Supplied text:
Diary

Entry 3

Workers at Baby House No. 3

We dress our best for the meeting with the Education Ministry official. Our driver pulls up to an enormous, very Soviet-looking building that turns out to be the former Communist Party headquarters. We and the two other couples are ushered into a holding room where one of the Sisters briefs us on what to expect. We’ll be asked why we want to adopt a child from Kazakhstan. There is no easy answer. Yes, there were practical reasons—Kazakh children tend to be healthy. There were sentimental reasons—my father-in-law was born in neighboring Uzbekistan. And there were frivolous reasons. Our other option, China, seemed too obvious. Kazakhstan was sufficiently uncharted and, as a bonus, is known for fine Oriental carpets. (Adopt a child. Get a carpet!) All of these factors outweighed Kazakhstan’s one significant downside: Sacha Baron Cohen’s (aka Ali G.) Borat character who, while hilarious, has done real damage to Kazakhstan’s international image. (Although, truth be told, Kazakhstan never really had an international image until Borat came along.) 

Next, they warn us that we may be queried about a recent case in Russia—a case that explains a lot about why there is so much “dif-fi-cul-ty” adopting in Kazakhstan today. The short, sad story is that an American woman killed her adopted Russian son, and now we are all potential child murderers. This might be a tense meeting.

We are led into the official’s room, one couple at a time. She turns out to be an ethnically Russian woman, with a not-unkind face. She asks us all of the expected questions, though, thankfully, not about the Russian murder case. Finally, after what seems like an hour, she utters the words we have been waiting years to hear: “You may visit the baby house.”    

Our daughter is living in Baby House No. 3. It’s located on a quiet, leafy street. There’s nothing stolid or Soviet about it. The colors are bright and cheerful and there’s a nice playground outside. The women here are equally cheery—and bighearted. Clearly, they have not read Abai.

The director is a babushka of a woman, though Kazakh ethnically. I like her immediately. We chat about her recent trip to Arizona (“very hot, very flat”) and then a few minutes later, a baby is brought out. She doesn’t look anything like the one we saw in the picture. That’s because she belongs to one of the other adopting couples. The mother’s face lights up instantly, and the new dad is quick with the camera. The kid is all smiles, as if she already knows her new parents.

Father and daughter eye each other

Finally, our daughter emerges. She has a huge head and enormous cheeks—more like jowls, actually. She resembles what I imagine Winston Churchill would have looked like if he were an 8-month-old Kazakh girl. She stares directly into our eyes and … starts bawling hysterically. This continues, without pause, for the next 90 minutes. She doesn’t stop crying until we hand her back to one of the baby house workers.

Here at the baby house, it’s all about bonding (the favored buzzword in adoption circles), and we will continue to visit our daughter every day for the next six weeks. The next visit is easier than the first: Our daughter cries hysterically when she is handed off to us, but she calms down after a few minutes. We take her outside, where she is mesmerized by the trees and birds. She rests easily in Sharon’s arms and smiles when I do the silly things that fathers do. It feels like love.

We have more hurdles, including an intimidating court hearing, but we are already beginning to feel like parents. And that’s the thing about adoption. It’s just like having a kid the regular way, only not. Unlike biological childbirth, there is no such thing as an accidental adoption. No equivalent of the broken condom or “forgotten” diaphragm. This is a deliberate, always conscious, undertaking. I can’t say that makes it better—I wouldn’t wish the process on anyone—but it does bring with it a certain sense of clarity. Why exactly do you want a child? What price—in money and sweat and tears—are you willing to pay? My answer, prompted by the two most beautiful eyes I have ever seen, is: as much as it takes.

*Correction, Dec. 22: Because of an editing oversight, an earlier version of this piece did not specify that the events in this Diary took place in September, not in December as the dateline suggests.

Exercise set:
1. Do these statements agree with the adoption diary above? Answer yes or no for each and quote the deciding words. (a) The Education Ministry official is an ethnically Kazakh woman. (b) At the first meeting, the daughter cried for about 90 minutes. (c) The couple will visit their daughter every day for the next six weeks.
2. In the adoption diary, what does the building where the couple meets the Education Ministry official turn out to be?

Data shown:
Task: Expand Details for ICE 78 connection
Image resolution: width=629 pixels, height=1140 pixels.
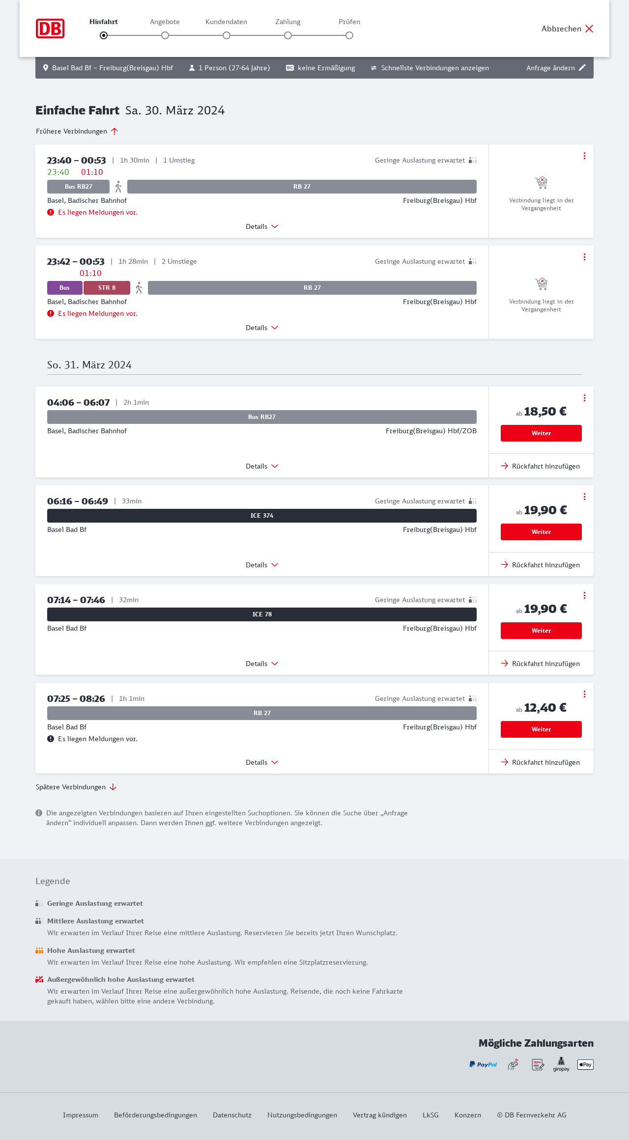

Task results:
1.
(a) No: "She turns out to be an ethnically Russian woman, with a not-unkind face."
(b) Yes: "This continues, without pause, for the next 90 minutes."
(c) Yes: "we will continue to visit our daughter every day for the next six weeks."

2. The former Communist Party headquarters.